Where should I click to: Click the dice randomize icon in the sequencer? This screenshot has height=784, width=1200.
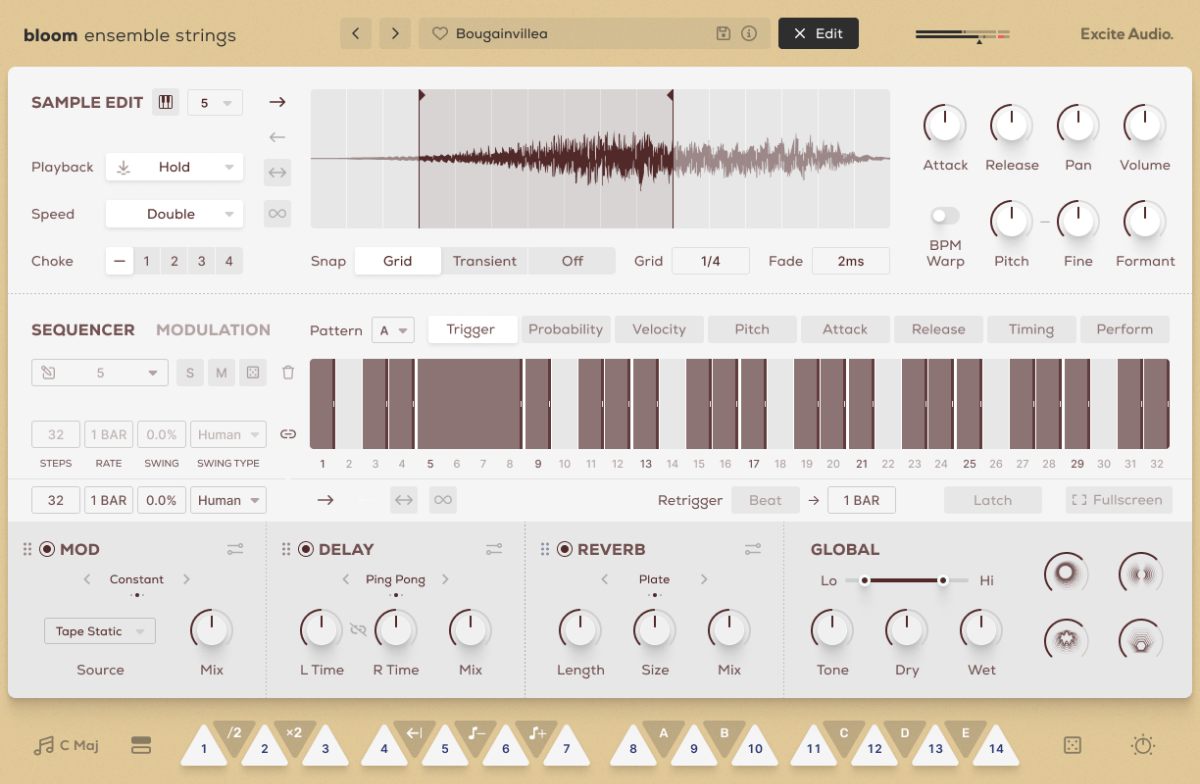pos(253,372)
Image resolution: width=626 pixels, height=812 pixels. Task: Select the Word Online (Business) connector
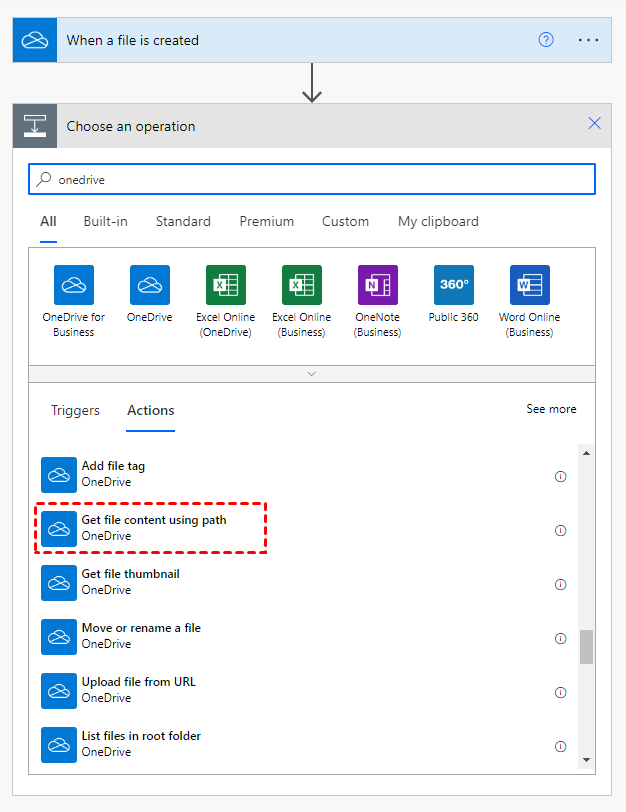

...

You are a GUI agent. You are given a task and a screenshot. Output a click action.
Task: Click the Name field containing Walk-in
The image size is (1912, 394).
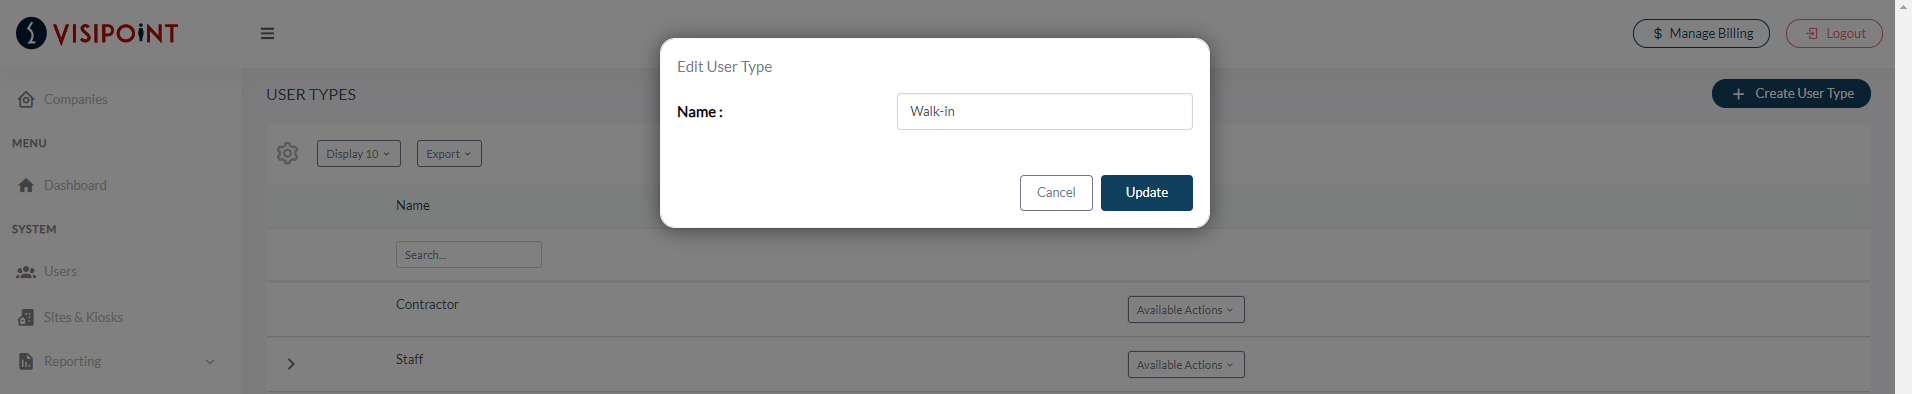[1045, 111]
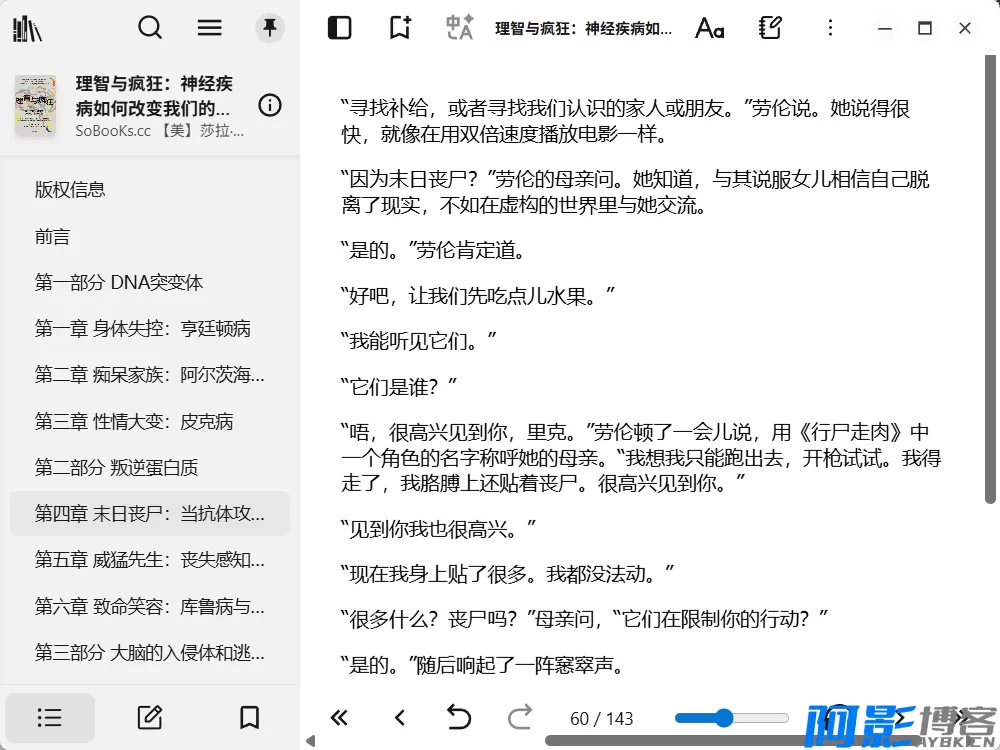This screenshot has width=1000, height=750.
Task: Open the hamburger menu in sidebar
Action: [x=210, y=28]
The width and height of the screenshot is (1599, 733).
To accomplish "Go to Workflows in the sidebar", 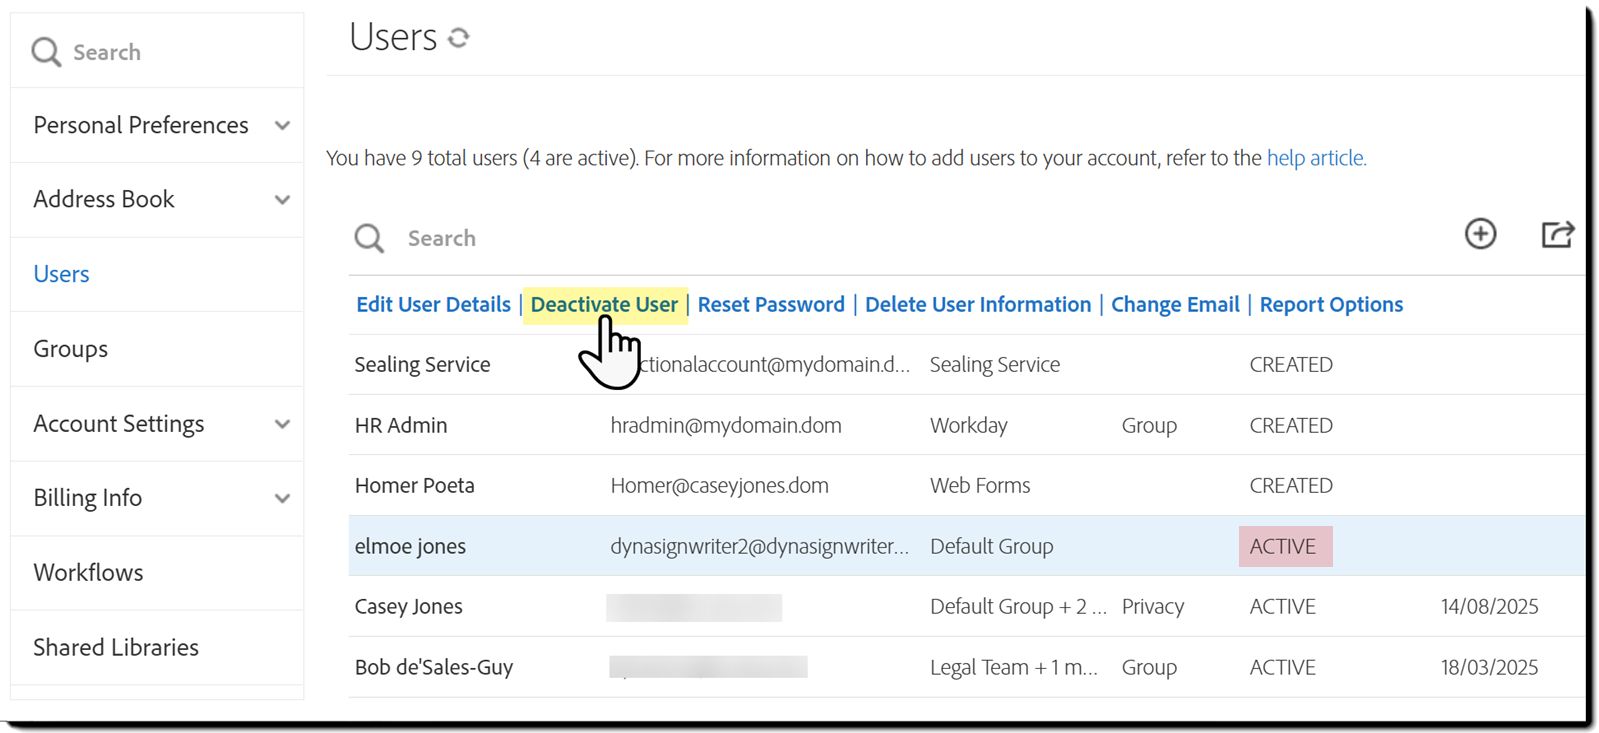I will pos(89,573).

---

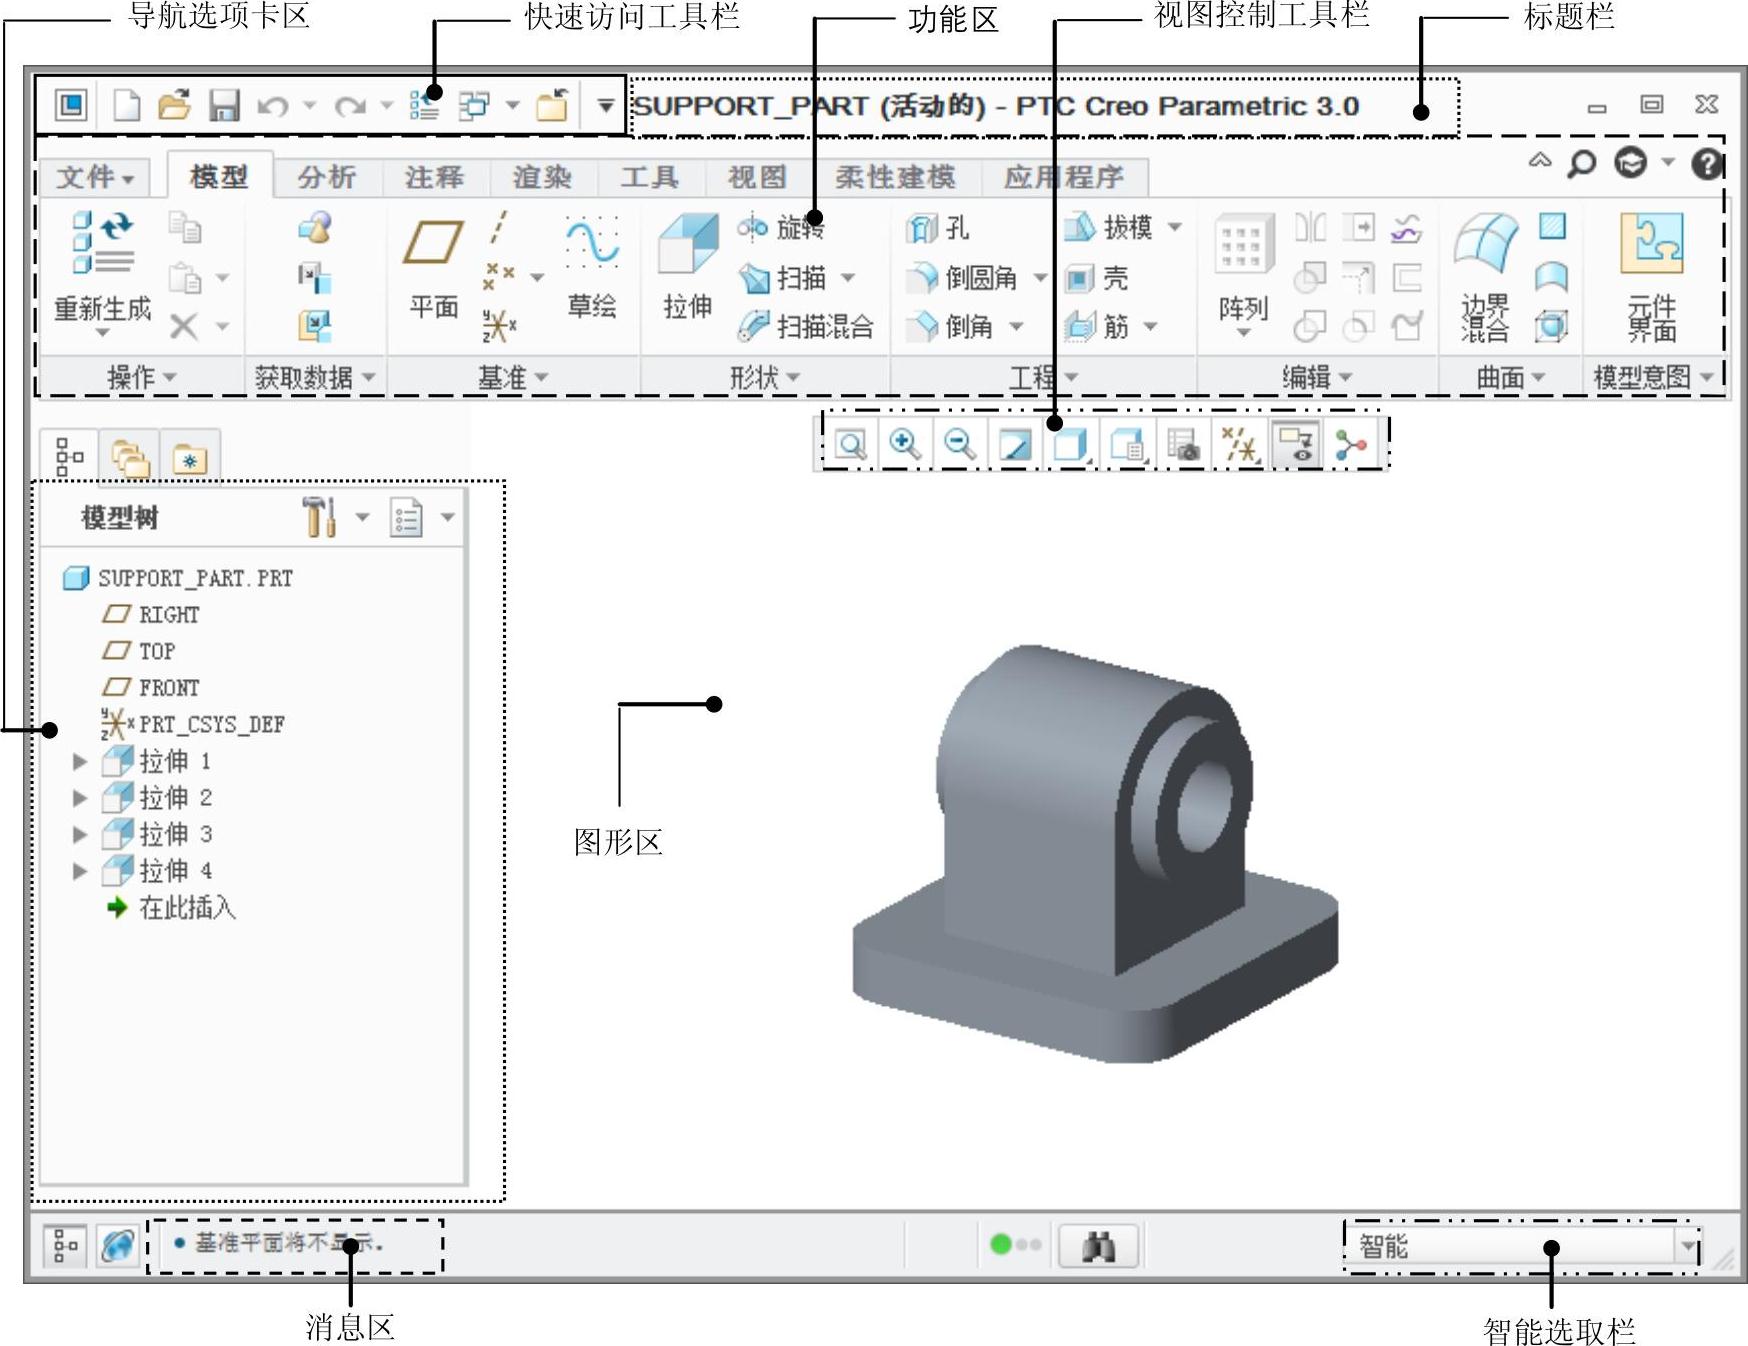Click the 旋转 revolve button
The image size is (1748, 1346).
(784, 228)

- **WHAT YOU HAVE TO DO**: Working from the entries above, reproduce exactly and only the lines beginning with the line that has "Where should I" and ending with the line that has "Image resolution: width=626"; omit all pictures.

- **ANSWER TO THE PROBLEM**:
Where should I click to: Click the dice randomize icon in the sequencer? This screenshot has height=784, width=1200.
pos(253,372)
Image resolution: width=626 pixels, height=812 pixels. Task: Select the Word Online (Business) connector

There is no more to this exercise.